I had no issues opening the fullpage on my iPhone5.

It wouldn't make sense if your thumbnail image would've the same dimensions as the image that opens in the lightbox on small screen, but since your thumbnail image is a (half) crop of the actual sized image, then you can enable the lightbox if you want.

Inspect the JS... the creator uses window.matchMedia() to add a class min at 800px.

Would you be able to send a screen capture of the page open at fullpage; as well as another screen capture of one of the image tapped on your iPhone, I can compare that to the one sent to me from someone else ?

Like I said the Lightbox functionality is disabled. The photo, the title and paragraph text are just underneath each other on my phone, so there's no image tapping either.

IMG_0112.PNG

The lightbox works by default; you personally disabled it for the image in your previous message, correct ?

Since there were problems testing the CodePen page with another iPhone, I create a full HTML page here; although when I click either image the lightbox doesn't work ?

I didn't disabled anything. The creator of that pen did.
That HTML page of yours doesn't do anything in Chrome on my Mac, so I don't know what you did there.

I copied the code from the CodePen to a clean HTML page for screen testing, the lightbox doesn't work on my end either; yet there is nothing I missing in the code, I download a copy of the script and put it on my server; yet it still doesn't work ?

I understand the whole point of removing a lightbox on a mobile screen, then again, a lightbox can work on a mobile screen. If the lightbox is kept simple, with no frills. And as in my case, the viewer initially sees one image but when clicked or tapped on a touch device, srcset displays the correct image for the correct screen width. In other words, someone with a small screen, mobile for example, will get an image that shows something specifically, while someone on a tablet or desktop will get almost, if not the full image.

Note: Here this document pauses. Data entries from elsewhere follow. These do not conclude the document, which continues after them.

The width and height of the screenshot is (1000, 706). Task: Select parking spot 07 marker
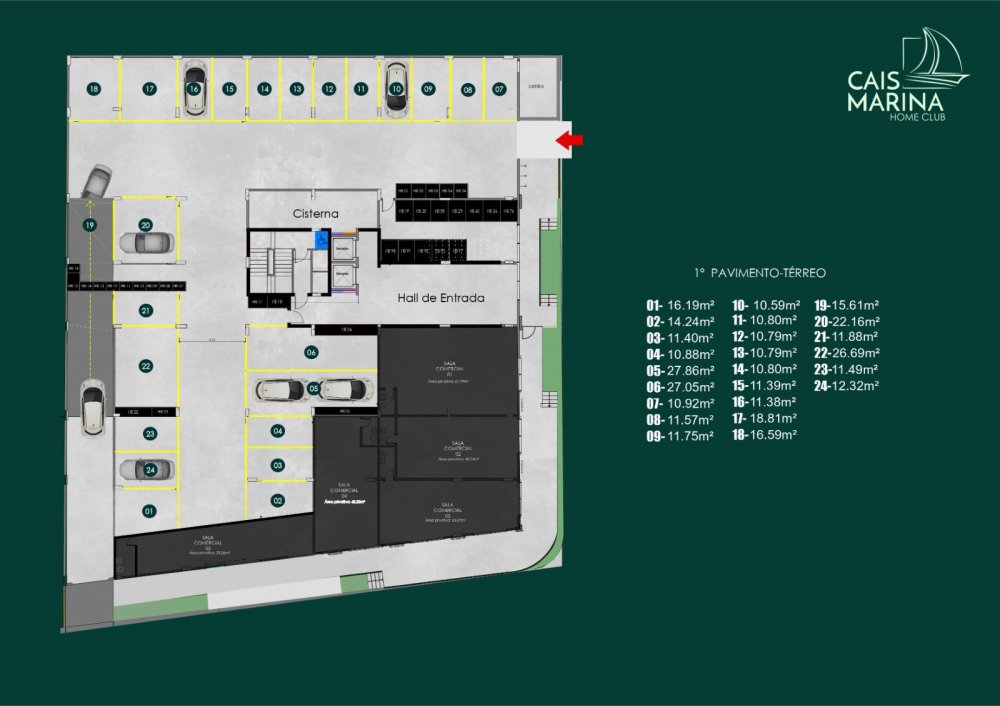pyautogui.click(x=499, y=89)
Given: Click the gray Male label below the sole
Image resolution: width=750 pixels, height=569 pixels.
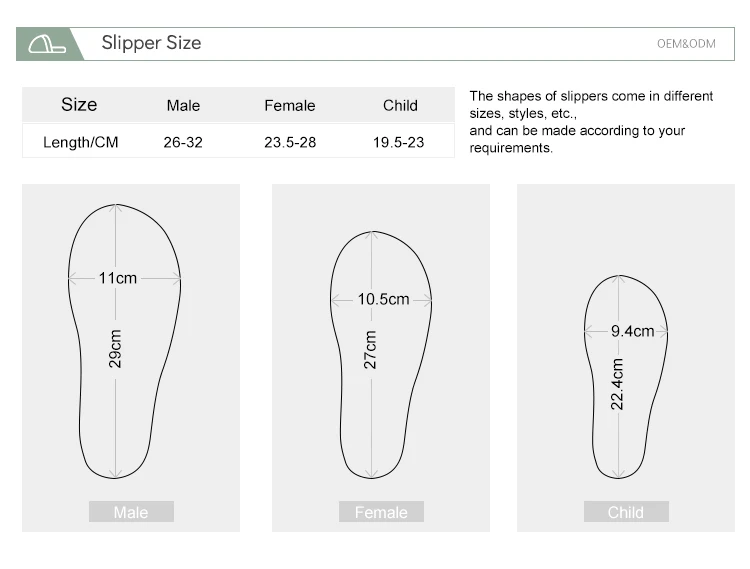Looking at the screenshot, I should point(131,512).
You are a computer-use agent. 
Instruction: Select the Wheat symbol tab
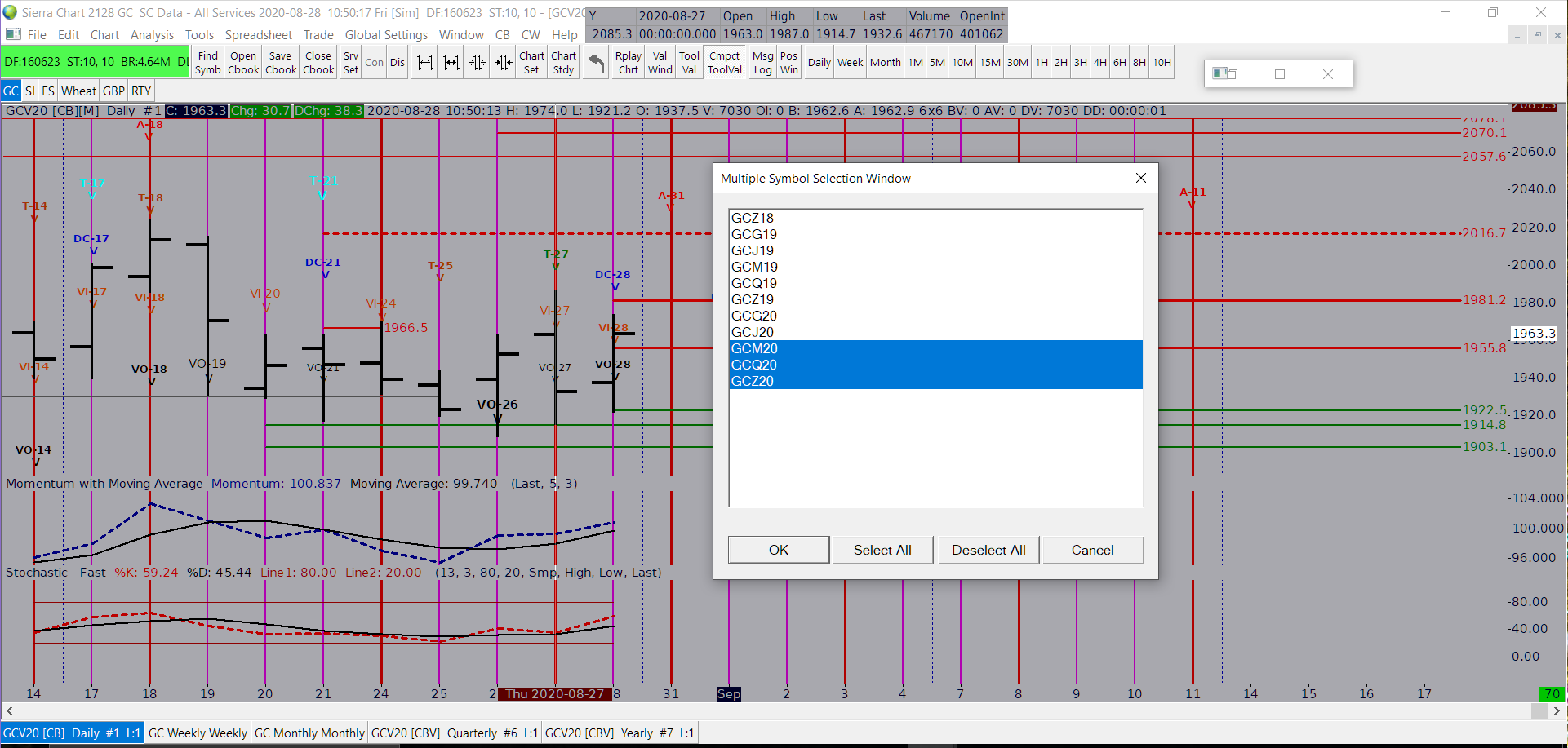click(x=78, y=91)
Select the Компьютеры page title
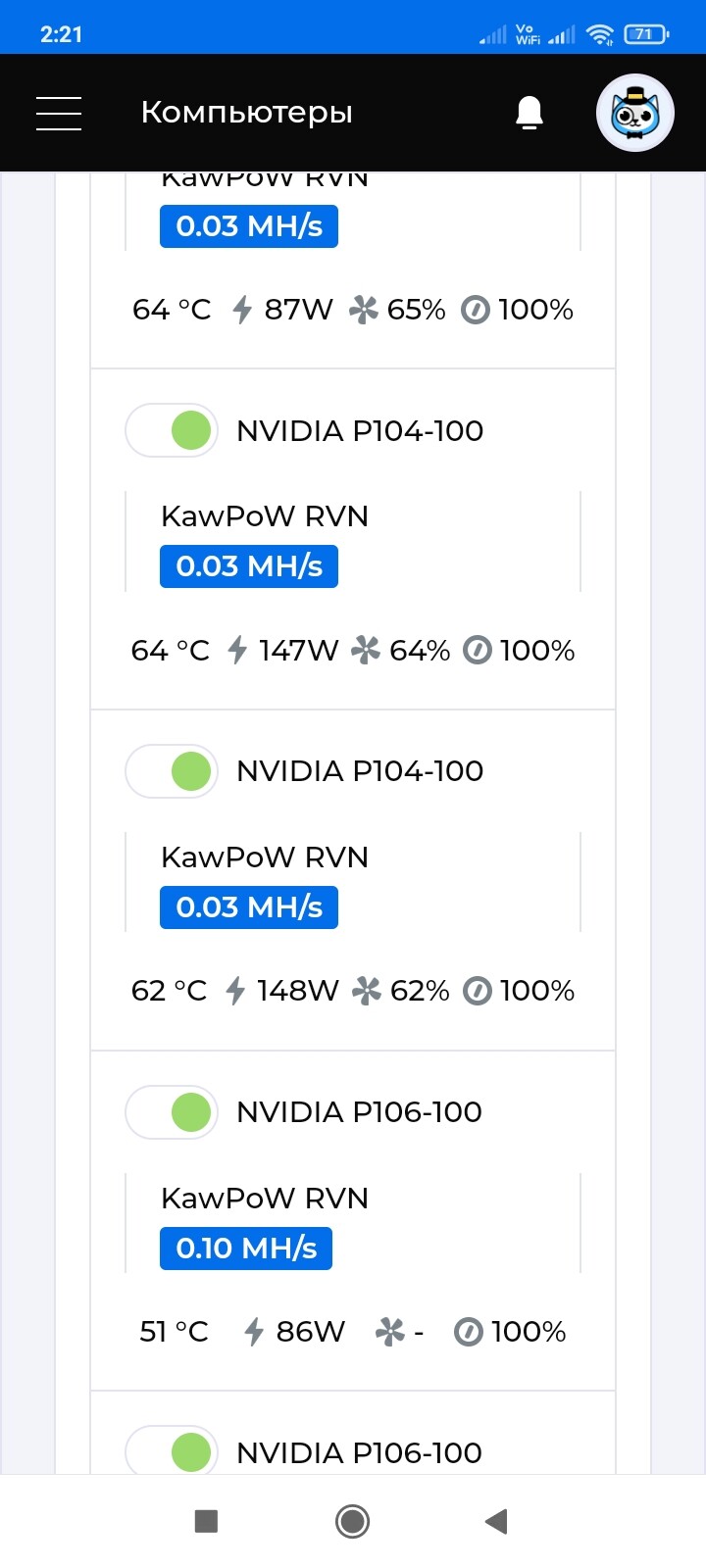706x1568 pixels. 247,113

Every screen is accommodated as well the lightbox works on every screen because it's simply. The lightbox you supplied a link for gentlemedia almost fits that description, except the lightbox is turned off, how do you turn it on ?

Lightboxes with borders and close buttons those can hinder user experience on mobile, and are not well suited, even on a desktop, I've seen lightboxes where the close button requires hunting, unless you visit the page frequently, otherwise clicking on an image which most people who browser the internet instict would be, place the cursor over the image and hit the button, lightbox closes, you can't get any better then that for user experience ;-)

except the lightbox is turned off, how do you turn it on ?

Check the window.matchMedia() method in the js of that pen. Either try to remove that whole functionality or easy way is to lower the 800px value.

I changed the line to 450px. Why isn't it working on this page ?

That page wasn't loading correctly before that either. Check the browser console. You have a couple of errors, which breaks the lightbox.

dialogPolyfill.registerDialog(dialog);
Is the only Js error, which is in a condition but doesn't seem as if it's a condition that is irrelvent ?

The console.log references the dialog.polyfill script from another absolute location, but that has been long changed; doesn't make sense.